* [REQUIREMENT] Count the lines below that contain the word "receptor" and give only the number.
DATASET: Begin
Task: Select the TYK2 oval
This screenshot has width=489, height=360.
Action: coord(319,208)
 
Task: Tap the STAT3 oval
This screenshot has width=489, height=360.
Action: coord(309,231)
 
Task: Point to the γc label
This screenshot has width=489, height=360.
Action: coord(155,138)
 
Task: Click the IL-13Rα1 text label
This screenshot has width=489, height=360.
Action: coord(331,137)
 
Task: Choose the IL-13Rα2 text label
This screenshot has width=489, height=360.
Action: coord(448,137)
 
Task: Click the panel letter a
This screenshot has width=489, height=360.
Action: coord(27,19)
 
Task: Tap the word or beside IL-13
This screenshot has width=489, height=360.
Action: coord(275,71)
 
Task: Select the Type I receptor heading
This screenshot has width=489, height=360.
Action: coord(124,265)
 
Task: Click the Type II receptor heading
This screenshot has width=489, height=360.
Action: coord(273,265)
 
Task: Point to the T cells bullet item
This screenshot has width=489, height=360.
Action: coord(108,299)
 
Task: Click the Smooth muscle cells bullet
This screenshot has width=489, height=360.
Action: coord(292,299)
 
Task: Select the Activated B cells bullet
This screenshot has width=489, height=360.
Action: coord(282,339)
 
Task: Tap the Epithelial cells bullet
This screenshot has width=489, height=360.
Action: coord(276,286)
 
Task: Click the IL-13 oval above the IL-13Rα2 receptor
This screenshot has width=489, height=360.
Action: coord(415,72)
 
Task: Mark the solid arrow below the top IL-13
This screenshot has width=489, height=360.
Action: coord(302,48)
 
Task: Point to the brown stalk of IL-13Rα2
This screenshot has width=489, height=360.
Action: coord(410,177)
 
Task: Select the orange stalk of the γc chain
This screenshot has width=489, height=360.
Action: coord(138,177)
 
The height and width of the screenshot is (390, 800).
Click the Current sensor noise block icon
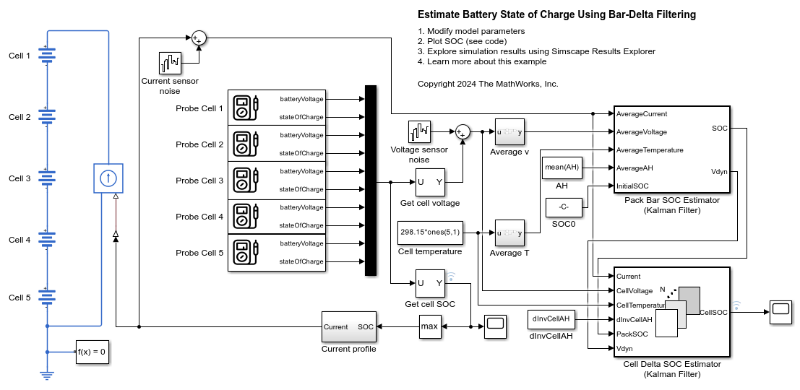170,64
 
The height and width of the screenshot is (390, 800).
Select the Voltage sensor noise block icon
419,132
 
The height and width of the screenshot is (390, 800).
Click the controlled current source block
107,178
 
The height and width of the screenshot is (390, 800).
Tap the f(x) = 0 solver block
93,352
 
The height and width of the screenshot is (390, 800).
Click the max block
429,327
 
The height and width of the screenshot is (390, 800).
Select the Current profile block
348,327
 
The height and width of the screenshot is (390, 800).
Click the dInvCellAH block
551,318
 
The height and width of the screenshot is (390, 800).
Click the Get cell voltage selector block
430,182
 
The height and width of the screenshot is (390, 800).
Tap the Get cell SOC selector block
430,283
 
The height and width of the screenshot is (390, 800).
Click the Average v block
509,132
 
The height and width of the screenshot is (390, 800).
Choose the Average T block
509,233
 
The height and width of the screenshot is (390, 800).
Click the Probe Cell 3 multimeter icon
248,181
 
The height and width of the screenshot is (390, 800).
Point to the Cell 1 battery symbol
47,56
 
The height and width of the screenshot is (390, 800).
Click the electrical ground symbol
47,375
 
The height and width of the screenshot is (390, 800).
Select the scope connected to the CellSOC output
780,313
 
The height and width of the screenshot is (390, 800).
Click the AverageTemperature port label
DATASET: End
* [SOLUTION TO THIS TASK] 3